I stumbled back, tripping over my slippers and falling into my chair.

“Does he know?” I asked. My heart sped up.

“Maybe,” she answered, resigned. “He can most likely sense your power when you use it since you’re his daughter.”

Oh, my heavenly hell. “That’s why you always suppress me, why we move the moment I so much as flame up. Not just so the entirety of Elora doesn’t find me. But so he doesn’t either.”
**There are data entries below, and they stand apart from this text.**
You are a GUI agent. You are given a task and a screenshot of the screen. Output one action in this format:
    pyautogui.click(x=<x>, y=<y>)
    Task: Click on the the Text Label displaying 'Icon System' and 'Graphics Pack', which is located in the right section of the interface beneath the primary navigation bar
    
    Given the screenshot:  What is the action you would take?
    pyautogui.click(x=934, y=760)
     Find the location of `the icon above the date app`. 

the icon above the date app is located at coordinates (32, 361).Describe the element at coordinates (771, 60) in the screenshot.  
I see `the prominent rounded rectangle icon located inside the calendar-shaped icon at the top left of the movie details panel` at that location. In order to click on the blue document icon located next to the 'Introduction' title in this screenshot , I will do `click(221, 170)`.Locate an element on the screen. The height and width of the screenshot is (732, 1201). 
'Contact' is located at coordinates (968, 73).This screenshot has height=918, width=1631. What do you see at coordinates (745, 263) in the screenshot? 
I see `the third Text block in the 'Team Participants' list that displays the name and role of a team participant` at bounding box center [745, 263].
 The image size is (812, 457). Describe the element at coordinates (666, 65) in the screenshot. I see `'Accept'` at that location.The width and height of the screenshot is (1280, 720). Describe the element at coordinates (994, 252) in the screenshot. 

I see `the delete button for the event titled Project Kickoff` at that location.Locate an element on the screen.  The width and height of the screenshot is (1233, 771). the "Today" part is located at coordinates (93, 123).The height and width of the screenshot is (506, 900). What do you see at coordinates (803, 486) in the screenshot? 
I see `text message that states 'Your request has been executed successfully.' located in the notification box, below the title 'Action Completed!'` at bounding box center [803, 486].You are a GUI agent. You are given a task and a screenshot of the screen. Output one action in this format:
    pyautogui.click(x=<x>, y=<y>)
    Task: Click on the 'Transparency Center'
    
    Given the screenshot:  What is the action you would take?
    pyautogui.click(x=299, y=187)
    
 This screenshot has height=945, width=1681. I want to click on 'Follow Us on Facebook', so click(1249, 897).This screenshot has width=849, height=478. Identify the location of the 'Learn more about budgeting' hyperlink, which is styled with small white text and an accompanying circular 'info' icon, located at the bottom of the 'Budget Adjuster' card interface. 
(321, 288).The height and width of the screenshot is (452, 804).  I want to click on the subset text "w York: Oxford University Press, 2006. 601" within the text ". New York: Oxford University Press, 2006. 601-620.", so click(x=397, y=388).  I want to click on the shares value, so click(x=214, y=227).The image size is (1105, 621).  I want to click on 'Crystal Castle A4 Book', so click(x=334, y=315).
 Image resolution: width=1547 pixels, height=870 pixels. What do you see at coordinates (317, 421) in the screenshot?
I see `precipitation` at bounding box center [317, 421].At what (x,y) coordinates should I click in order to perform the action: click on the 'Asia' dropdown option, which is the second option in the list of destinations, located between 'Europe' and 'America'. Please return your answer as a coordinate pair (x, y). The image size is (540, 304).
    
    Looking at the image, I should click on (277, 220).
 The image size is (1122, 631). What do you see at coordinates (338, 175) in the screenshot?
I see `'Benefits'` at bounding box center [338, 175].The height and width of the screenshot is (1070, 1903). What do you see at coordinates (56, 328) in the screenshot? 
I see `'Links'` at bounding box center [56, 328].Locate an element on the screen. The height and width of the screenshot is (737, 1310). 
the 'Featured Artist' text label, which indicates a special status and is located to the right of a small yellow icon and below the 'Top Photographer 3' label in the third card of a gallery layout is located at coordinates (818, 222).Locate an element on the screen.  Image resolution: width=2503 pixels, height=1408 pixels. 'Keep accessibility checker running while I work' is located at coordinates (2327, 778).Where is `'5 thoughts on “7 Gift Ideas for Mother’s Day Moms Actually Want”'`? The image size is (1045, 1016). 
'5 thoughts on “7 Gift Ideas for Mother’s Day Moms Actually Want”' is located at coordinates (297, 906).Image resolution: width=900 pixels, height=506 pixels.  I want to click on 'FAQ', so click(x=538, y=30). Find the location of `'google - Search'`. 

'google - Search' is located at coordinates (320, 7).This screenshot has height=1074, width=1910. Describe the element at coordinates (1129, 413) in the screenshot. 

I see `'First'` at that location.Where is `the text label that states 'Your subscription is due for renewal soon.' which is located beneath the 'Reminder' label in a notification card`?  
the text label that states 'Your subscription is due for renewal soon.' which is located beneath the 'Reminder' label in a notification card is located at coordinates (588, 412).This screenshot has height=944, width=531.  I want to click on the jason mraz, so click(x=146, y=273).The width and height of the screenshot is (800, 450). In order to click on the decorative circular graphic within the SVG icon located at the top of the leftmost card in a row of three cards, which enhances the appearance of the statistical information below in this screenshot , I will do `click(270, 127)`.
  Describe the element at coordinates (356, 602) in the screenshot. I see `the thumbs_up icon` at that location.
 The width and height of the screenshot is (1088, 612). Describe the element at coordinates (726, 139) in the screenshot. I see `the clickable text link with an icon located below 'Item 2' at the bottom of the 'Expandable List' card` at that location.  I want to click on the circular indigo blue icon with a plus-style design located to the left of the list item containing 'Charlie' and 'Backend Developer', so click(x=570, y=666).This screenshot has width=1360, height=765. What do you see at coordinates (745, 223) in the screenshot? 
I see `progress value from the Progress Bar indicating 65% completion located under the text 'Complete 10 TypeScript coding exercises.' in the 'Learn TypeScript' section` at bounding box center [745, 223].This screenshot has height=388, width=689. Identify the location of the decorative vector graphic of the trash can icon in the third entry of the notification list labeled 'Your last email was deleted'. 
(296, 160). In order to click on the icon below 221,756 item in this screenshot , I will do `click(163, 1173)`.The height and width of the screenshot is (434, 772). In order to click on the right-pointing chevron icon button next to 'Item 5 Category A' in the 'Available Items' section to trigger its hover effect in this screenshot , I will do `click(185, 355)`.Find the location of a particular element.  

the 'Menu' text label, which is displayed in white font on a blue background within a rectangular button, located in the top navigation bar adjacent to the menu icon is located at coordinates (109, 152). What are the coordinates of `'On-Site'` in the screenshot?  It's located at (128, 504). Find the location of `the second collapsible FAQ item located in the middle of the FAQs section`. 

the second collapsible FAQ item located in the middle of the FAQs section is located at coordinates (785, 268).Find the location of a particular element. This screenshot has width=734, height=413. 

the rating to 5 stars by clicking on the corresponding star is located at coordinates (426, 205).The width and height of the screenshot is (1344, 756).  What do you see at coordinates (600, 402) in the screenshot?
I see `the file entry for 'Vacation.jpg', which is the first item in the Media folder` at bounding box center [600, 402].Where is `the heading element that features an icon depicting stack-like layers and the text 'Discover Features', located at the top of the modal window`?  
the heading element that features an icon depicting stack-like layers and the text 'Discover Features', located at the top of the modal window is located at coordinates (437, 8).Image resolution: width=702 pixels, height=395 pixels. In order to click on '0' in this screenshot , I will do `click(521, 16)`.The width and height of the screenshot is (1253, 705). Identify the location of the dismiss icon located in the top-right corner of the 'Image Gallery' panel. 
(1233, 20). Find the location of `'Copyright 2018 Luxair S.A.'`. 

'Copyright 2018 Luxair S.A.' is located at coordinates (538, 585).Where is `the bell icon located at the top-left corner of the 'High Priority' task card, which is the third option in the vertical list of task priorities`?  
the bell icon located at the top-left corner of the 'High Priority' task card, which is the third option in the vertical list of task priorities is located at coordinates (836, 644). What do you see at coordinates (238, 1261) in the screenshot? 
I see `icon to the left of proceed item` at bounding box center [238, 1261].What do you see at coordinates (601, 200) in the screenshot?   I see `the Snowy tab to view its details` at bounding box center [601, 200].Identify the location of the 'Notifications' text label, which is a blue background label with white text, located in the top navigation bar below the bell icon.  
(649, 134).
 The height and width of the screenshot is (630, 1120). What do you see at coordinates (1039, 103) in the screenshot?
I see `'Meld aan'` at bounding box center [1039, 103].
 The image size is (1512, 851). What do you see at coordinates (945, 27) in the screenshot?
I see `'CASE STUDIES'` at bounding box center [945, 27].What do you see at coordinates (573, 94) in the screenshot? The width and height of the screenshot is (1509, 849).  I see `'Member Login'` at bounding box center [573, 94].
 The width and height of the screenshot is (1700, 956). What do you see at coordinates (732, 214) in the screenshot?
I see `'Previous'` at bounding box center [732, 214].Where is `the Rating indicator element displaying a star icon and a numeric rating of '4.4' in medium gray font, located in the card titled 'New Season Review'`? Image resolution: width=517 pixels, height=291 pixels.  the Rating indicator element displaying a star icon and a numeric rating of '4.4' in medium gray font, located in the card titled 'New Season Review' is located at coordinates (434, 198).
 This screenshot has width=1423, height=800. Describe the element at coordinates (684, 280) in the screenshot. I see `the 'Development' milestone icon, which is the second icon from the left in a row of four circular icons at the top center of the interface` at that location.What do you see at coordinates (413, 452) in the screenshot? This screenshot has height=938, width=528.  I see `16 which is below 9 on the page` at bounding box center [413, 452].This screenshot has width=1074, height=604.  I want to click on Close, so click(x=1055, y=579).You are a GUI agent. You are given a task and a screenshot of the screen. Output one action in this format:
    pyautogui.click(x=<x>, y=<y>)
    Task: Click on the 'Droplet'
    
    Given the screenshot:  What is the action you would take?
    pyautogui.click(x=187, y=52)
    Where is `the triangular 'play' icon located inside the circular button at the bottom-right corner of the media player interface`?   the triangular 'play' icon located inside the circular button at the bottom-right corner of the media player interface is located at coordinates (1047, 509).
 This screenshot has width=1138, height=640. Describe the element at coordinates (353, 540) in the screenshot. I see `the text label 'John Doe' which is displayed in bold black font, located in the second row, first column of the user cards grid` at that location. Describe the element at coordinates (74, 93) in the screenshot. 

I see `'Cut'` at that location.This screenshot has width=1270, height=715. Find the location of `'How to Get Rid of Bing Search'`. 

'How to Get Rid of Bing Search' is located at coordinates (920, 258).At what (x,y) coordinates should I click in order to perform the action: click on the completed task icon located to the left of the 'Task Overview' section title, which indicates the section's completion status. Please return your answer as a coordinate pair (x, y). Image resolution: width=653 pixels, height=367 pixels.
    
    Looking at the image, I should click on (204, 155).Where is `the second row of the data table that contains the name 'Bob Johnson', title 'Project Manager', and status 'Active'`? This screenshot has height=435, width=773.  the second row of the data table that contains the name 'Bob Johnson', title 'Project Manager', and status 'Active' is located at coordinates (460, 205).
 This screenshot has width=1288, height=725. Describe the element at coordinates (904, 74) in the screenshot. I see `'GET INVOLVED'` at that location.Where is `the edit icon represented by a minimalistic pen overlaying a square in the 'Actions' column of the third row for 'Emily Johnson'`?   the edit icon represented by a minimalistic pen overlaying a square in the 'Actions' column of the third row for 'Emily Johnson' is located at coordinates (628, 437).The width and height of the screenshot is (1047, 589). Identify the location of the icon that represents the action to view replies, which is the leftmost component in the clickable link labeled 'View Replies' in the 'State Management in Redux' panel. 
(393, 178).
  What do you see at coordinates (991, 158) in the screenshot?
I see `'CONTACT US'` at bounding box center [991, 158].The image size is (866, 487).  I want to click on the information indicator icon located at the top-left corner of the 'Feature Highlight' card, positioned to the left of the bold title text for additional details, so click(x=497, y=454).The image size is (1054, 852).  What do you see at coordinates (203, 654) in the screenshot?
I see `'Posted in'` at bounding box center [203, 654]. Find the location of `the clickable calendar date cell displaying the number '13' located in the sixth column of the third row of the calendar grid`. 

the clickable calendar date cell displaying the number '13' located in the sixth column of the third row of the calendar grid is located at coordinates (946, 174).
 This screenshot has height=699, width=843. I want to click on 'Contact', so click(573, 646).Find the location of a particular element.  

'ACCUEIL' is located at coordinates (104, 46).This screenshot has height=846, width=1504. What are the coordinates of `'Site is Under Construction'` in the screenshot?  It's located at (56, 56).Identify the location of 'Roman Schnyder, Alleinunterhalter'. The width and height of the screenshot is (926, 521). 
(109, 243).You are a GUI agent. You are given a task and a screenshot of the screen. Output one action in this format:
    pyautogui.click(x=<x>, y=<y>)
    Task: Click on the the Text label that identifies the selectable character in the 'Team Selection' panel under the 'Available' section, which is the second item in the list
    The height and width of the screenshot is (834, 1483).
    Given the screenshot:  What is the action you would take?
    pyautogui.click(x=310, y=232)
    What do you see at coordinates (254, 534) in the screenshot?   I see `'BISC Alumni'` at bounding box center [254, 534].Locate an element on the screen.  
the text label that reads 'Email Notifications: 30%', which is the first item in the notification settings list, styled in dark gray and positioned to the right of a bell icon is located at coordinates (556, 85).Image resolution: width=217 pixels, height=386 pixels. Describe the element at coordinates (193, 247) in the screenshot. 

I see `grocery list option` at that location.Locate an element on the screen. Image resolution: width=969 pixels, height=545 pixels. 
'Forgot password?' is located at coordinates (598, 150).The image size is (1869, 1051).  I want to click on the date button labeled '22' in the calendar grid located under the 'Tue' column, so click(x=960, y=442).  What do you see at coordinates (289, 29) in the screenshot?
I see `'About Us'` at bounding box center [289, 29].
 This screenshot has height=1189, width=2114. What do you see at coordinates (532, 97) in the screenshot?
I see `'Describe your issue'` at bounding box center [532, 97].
“Lucy,” her voice cracked, and so did my heart.

“How could you keep me so in the dark?” I cried. “I’m her. I’m, I’m—” The pressure intensified, needles stabbed at my skin. I sprinted for our front door, wrenching it open. She called out to me.

“Give me a Minute !” I yelled back before sprinting into the pouring rain.

That wasn’t the only dream memory I walked to. I walked further into the past, witnessing:

My father’s torture.

My mom’s pain .

Public school, then home school.

Lying on my father’s cuts and crying myself to sleep.

Begging my mom to soothe the fear and pain.

So many verbal fights with my mom.

Meeting Aspen.

Then Marcus came—him and his small army.

They were the ones to surround my mom that day. But she forced me out of the house before I could listen and understand why she had chosen to poison me.

When my dream-walks released me, I found myself lying flat, staring into shadows, absorbing the radiance of my power.

All my energy drained away. Probably from all the tears that spilled on the ground. Or from reliving the worst and best parts of my past.